As a testament to their underrated strange side, none of those moments appear on the following list of 10 Weirdest Led Zeppelin Songs. Each of these tracks is uniquely head-scratching within the band’s catalog, from a foray into rockabilly to a late-career synth-heavy prog number.

Here are Led Zeppelin’s 10 Weirdest Songs.

10. “Hot Dog” (from 1979’s In Through the Out Door)

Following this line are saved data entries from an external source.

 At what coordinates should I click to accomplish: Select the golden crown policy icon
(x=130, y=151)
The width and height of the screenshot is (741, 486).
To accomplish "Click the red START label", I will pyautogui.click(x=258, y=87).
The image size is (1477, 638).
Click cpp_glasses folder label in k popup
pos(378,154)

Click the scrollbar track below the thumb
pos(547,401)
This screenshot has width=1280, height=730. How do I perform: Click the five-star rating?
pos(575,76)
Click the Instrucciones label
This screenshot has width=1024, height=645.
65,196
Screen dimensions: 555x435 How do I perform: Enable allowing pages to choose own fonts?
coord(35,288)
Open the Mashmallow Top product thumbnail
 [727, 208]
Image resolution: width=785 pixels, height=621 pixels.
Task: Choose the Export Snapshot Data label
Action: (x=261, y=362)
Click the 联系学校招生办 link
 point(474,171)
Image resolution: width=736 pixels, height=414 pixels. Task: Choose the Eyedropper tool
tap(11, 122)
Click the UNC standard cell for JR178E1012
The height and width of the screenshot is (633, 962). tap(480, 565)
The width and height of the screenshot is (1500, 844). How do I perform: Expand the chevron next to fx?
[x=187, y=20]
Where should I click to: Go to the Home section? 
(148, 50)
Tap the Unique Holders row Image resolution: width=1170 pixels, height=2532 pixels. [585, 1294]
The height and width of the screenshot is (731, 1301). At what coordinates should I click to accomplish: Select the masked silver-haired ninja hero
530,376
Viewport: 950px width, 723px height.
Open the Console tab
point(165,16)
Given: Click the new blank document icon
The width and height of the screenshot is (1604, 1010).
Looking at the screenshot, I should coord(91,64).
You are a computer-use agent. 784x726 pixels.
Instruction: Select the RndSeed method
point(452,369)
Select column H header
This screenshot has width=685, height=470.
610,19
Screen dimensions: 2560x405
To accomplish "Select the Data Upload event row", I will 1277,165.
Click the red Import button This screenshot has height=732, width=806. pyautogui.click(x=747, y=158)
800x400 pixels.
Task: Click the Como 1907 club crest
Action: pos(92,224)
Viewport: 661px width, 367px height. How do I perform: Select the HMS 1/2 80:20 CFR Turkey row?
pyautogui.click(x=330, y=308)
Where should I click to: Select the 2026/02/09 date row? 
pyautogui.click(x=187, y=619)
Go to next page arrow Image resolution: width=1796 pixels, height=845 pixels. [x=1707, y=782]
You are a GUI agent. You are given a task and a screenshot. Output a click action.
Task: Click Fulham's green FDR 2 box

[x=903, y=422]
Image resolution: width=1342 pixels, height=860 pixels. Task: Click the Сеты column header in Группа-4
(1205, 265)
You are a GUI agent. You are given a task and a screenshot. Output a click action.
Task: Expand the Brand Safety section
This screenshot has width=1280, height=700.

Cooked up during the Out Door rehearsals while workshopping Elvis Presley and Ricky Nelson covers, this retro rockabilly lark is more playful and low-stakes than almost anything else in the Zeppelin songbook. It also might be the all-time sloppiest take for Jimmy Page, who plays with the grace of a man tumbling down a staircase during the intro and solo. “Hot Dog” may be fluff, but it has its charms, notably Robert Plant’s overt Elvis cosplay on the chorus.

9. “Black Dog” (from 1971’s Led Zeppelin IV)

This gargantuan hard rocker is signature Led Zeppelin, oozing the swagger of a band at peak power. But it’s also built on one of their weirdest musical foundations, a call-and-response arrangement between Plant’s sexual bravado and a riff that continues to stump the world’s small-town cover bands. Bassist John Paul Jones wrote that guitar/bass pattern, which pokes and prods against John Bonham’s straight-ahead beat. “We struggled with the turnaround,” Jones later told Cameron Crowe, “until Bonham figured out that you just four-time as if there’s no turnaround. That was the secret.”

8. “In the Light” (from 1975’s Physical Graffiti)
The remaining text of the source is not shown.